- Vorliegende Einträge

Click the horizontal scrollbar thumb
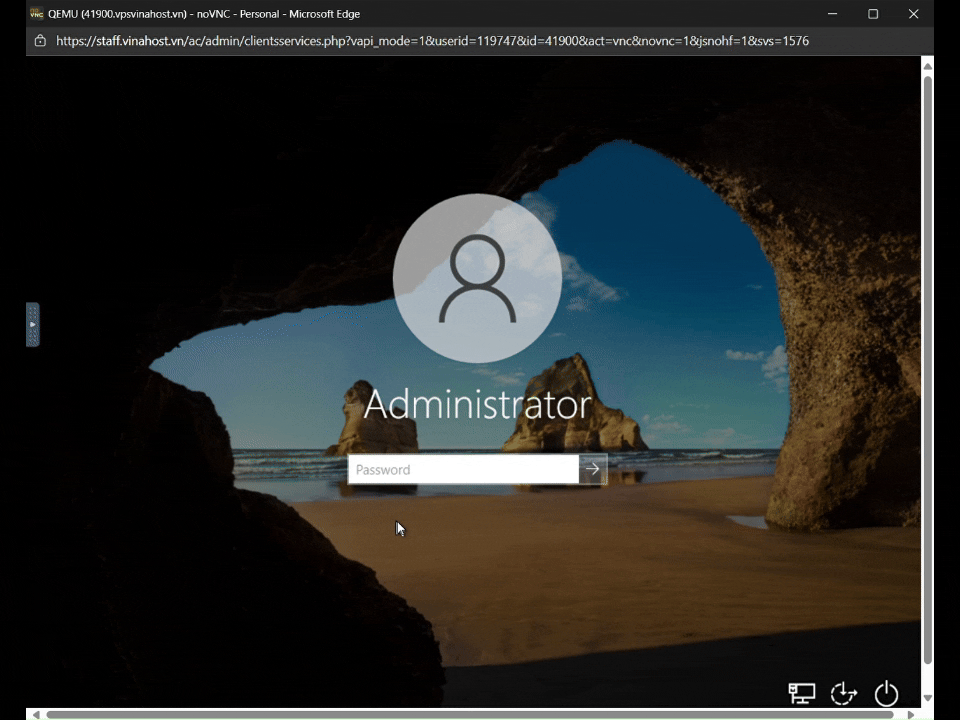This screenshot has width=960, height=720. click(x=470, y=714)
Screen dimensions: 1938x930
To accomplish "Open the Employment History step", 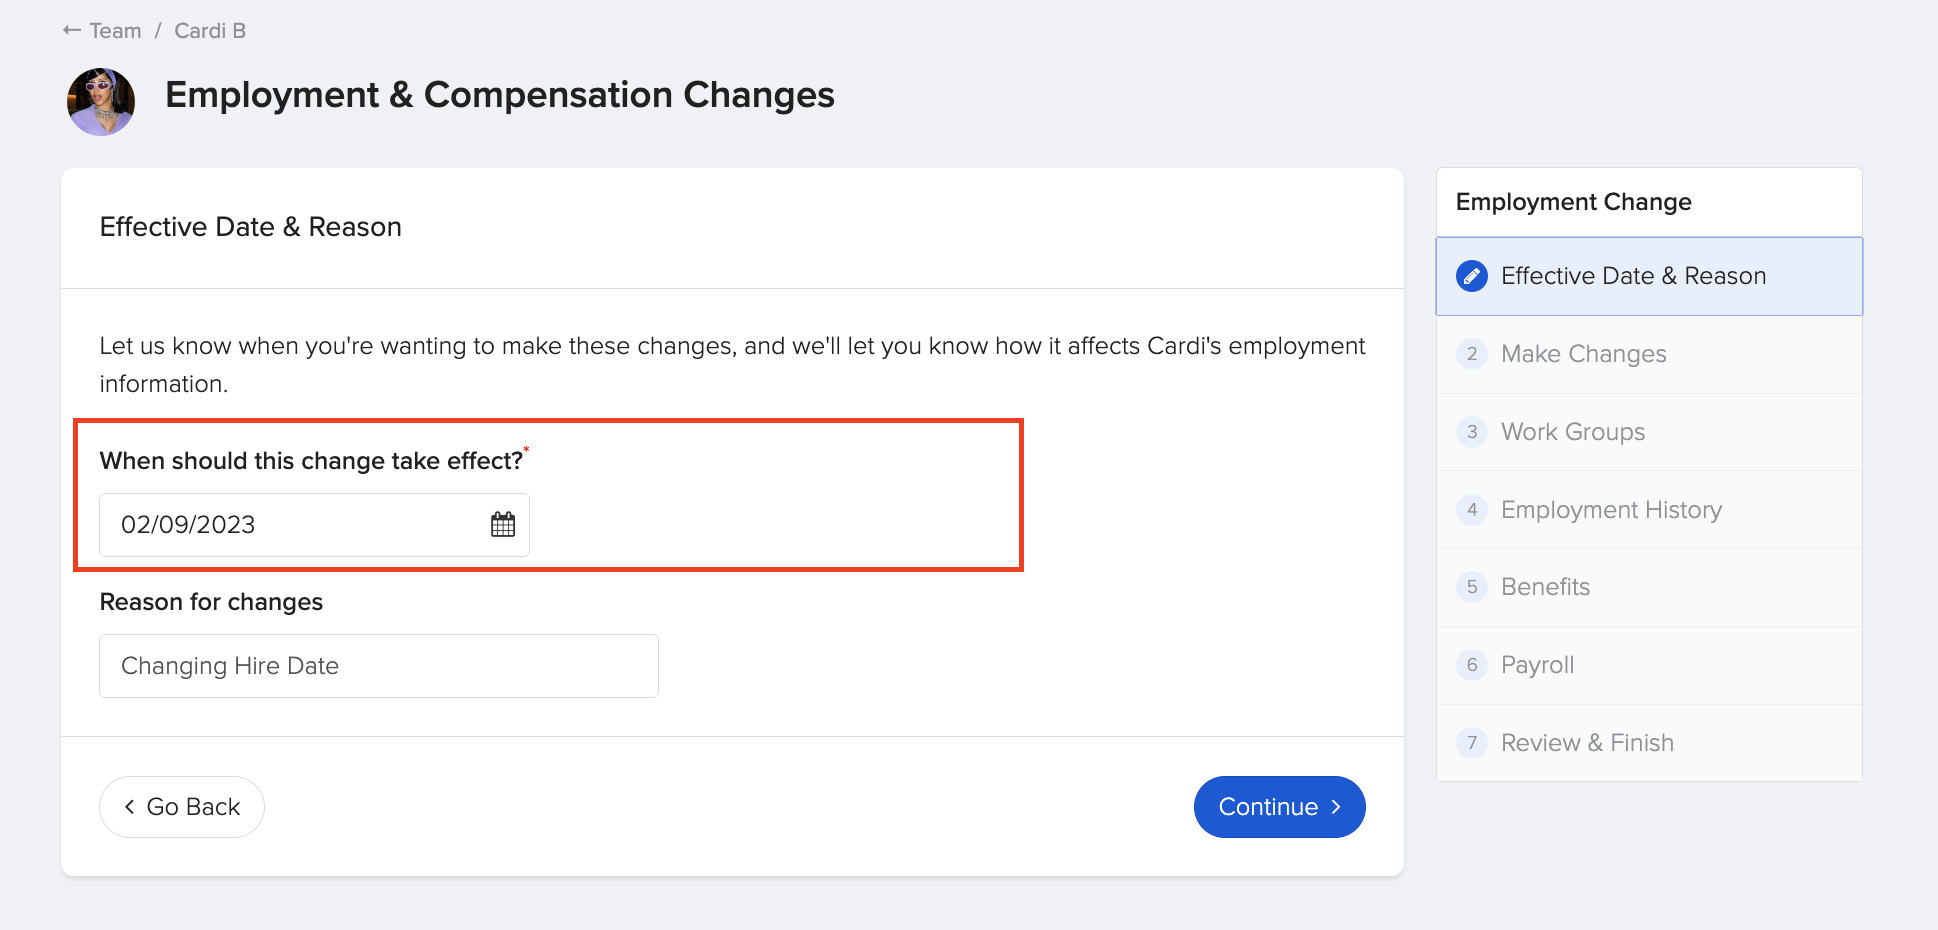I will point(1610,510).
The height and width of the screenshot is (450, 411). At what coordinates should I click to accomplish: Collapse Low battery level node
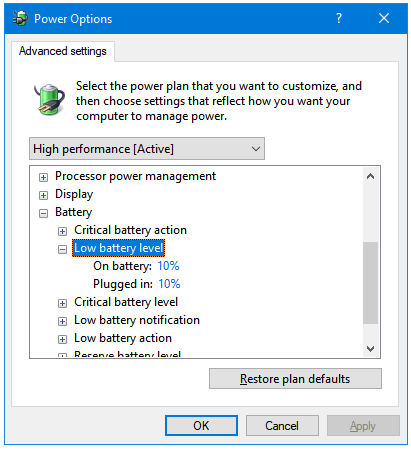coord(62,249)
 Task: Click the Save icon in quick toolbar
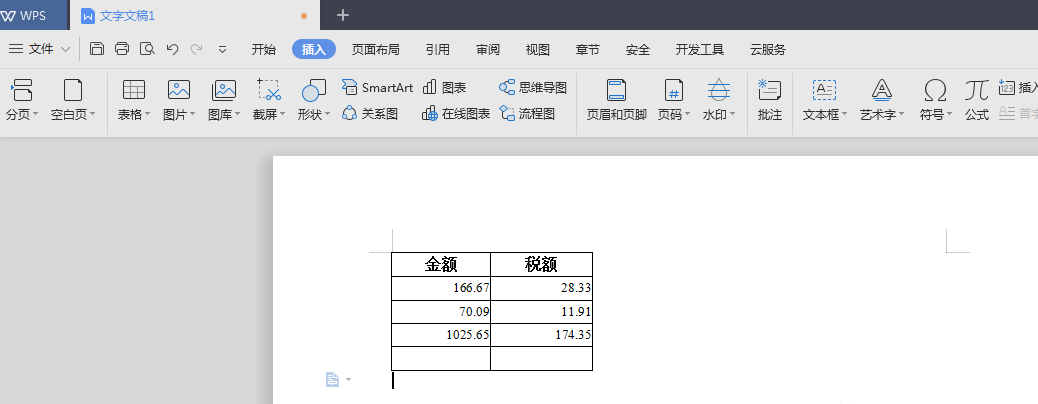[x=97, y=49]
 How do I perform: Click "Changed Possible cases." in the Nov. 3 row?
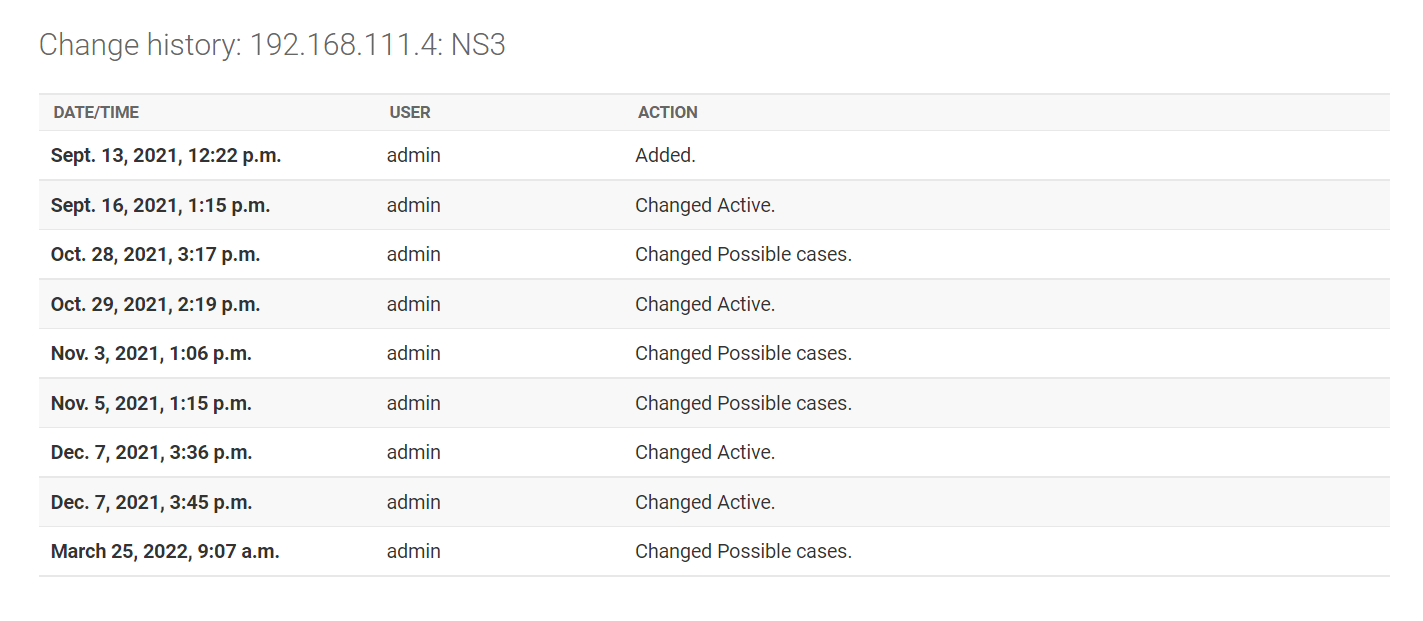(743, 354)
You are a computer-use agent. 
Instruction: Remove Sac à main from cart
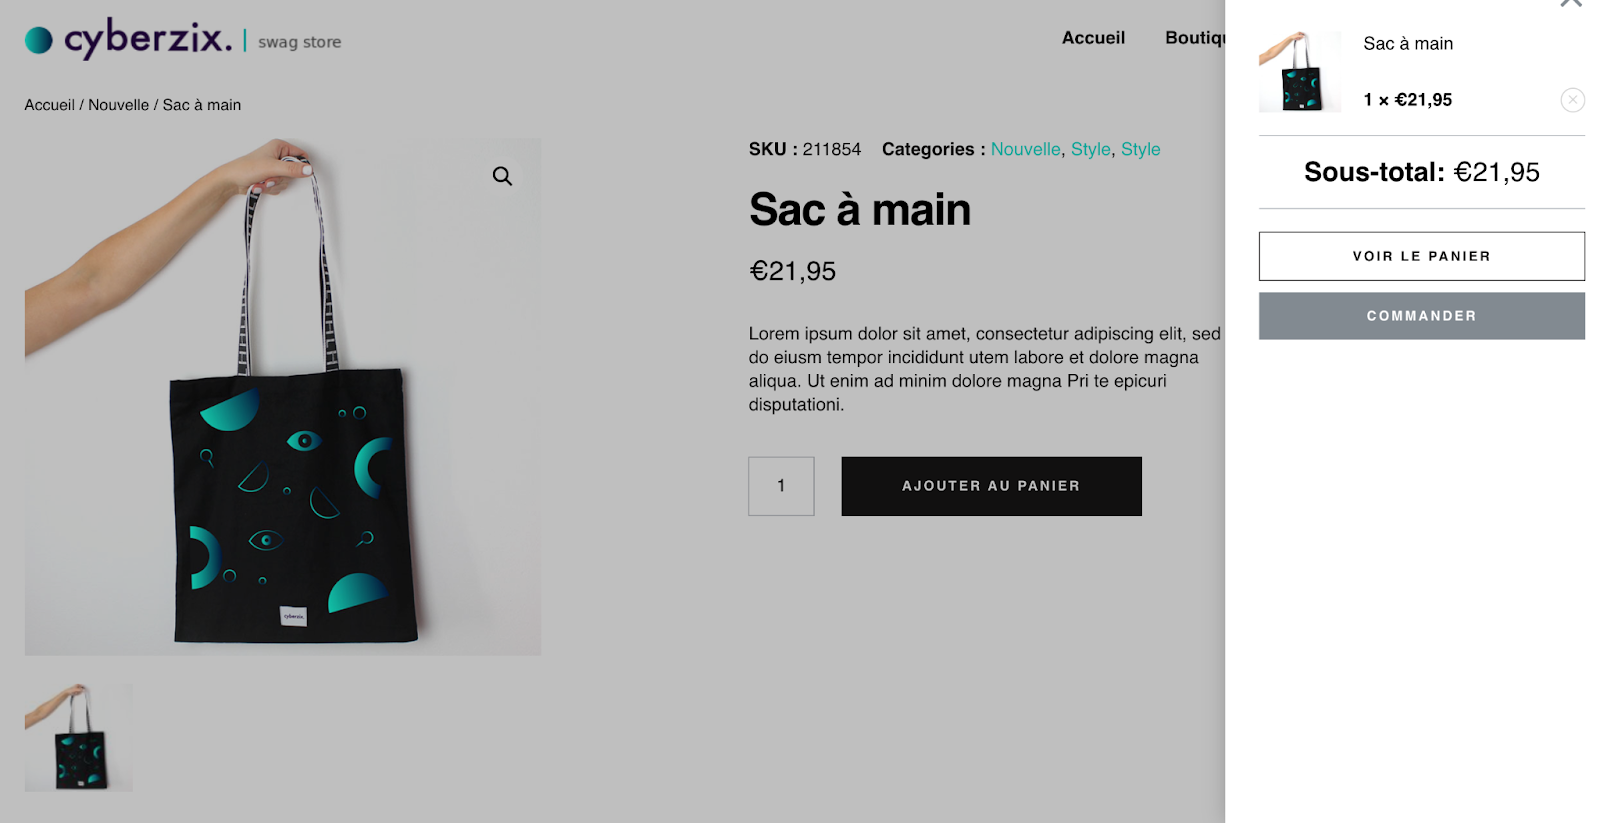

- Arbeitsanweisung
Kannst du den Abschnitt von der Zeile mit „How do I perform: Click“ bis zum Ende der Einträge unverändert abschreiben und dabei die Bilder weglassen?

- Aufgabenergebnis
 How do I perform: Click "Changed Possible cases." in the Nov. 3 row?
(743, 354)
You are a computer-use agent. 
Instruction: Remove Sac à main from cart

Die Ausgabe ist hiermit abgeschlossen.